Entries from a dataset
==============================
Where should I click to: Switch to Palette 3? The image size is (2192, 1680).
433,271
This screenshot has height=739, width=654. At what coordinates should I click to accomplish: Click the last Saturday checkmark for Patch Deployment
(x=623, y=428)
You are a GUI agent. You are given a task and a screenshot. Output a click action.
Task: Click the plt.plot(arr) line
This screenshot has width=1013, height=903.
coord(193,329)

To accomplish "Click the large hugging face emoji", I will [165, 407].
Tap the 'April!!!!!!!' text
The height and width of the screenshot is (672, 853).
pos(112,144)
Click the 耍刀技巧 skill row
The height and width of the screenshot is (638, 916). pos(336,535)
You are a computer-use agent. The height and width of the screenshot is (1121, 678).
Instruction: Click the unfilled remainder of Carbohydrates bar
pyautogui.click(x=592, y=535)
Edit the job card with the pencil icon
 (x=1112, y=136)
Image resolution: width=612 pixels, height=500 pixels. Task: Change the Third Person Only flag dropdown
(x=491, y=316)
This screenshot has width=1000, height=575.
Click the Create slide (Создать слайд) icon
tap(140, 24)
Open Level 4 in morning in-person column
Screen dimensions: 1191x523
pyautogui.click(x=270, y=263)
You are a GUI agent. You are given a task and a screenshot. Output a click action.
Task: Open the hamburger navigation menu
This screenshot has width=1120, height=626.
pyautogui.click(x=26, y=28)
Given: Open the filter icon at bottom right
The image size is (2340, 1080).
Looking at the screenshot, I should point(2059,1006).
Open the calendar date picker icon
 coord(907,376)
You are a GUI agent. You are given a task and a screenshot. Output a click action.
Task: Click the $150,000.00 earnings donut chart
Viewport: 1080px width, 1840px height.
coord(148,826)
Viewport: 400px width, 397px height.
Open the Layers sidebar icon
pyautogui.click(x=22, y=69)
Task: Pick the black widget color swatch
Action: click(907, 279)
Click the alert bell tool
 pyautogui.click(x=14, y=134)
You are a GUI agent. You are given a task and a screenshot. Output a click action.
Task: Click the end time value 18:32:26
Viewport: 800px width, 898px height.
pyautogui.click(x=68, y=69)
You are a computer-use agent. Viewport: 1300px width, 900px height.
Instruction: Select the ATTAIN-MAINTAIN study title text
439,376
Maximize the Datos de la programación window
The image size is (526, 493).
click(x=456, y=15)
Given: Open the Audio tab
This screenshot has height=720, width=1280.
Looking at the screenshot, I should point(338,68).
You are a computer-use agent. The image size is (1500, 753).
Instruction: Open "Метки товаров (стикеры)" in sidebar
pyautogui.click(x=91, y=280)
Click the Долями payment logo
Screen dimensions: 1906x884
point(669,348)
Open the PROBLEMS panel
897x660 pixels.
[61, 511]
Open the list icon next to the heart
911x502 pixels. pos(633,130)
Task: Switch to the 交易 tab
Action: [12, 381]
==============================
*EXERCISE OBJECTIVE*. Return every line of the listing above with no changes at all.

*THE REPLY*.
Where should I click to: Switch to Palette 3? The image size is (2192, 1680).
433,271
This screenshot has height=739, width=654. At what coordinates should I click to accomplish: Click the last Saturday checkmark for Patch Deployment
(x=623, y=428)
You are a GUI agent. You are given a task and a screenshot. Output a click action.
Task: Click the plt.plot(arr) line
This screenshot has width=1013, height=903.
coord(193,329)

To accomplish "Click the large hugging face emoji", I will [165, 407].
Tap the 'April!!!!!!!' text
The height and width of the screenshot is (672, 853).
pos(112,144)
Click the 耍刀技巧 skill row
The height and width of the screenshot is (638, 916). pos(336,535)
You are a computer-use agent. The height and width of the screenshot is (1121, 678).
Instruction: Click the unfilled remainder of Carbohydrates bar
pyautogui.click(x=592, y=535)
Edit the job card with the pencil icon
 (x=1112, y=136)
Image resolution: width=612 pixels, height=500 pixels. Task: Change the Third Person Only flag dropdown
(x=491, y=316)
This screenshot has width=1000, height=575.
Click the Create slide (Создать слайд) icon
tap(140, 24)
Open Level 4 in morning in-person column
Screen dimensions: 1191x523
pyautogui.click(x=270, y=263)
You are a GUI agent. You are given a task and a screenshot. Output a click action.
Task: Open the hamburger navigation menu
This screenshot has width=1120, height=626.
pyautogui.click(x=26, y=28)
Given: Open the filter icon at bottom right
The image size is (2340, 1080).
Looking at the screenshot, I should point(2059,1006).
Open the calendar date picker icon
 coord(907,376)
You are a GUI agent. You are given a task and a screenshot. Output a click action.
Task: Click the $150,000.00 earnings donut chart
Viewport: 1080px width, 1840px height.
coord(148,826)
Viewport: 400px width, 397px height.
Open the Layers sidebar icon
pyautogui.click(x=22, y=69)
Task: Pick the black widget color swatch
Action: click(907, 279)
Click the alert bell tool
 pyautogui.click(x=14, y=134)
You are a GUI agent. You are given a task and a screenshot. Output a click action.
Task: Click the end time value 18:32:26
Viewport: 800px width, 898px height.
pyautogui.click(x=68, y=69)
You are a computer-use agent. Viewport: 1300px width, 900px height.
Instruction: Select the ATTAIN-MAINTAIN study title text
439,376
Maximize the Datos de la programación window
The image size is (526, 493).
click(x=456, y=15)
Given: Open the Audio tab
This screenshot has height=720, width=1280.
Looking at the screenshot, I should point(338,68).
You are a computer-use agent. The image size is (1500, 753).
Instruction: Open "Метки товаров (стикеры)" in sidebar
pyautogui.click(x=91, y=280)
Click the Долями payment logo
Screen dimensions: 1906x884
point(669,348)
Open the PROBLEMS panel
897x660 pixels.
[61, 511]
Open the list icon next to the heart
911x502 pixels. pos(633,130)
Task: Switch to the 交易 tab
Action: [12, 381]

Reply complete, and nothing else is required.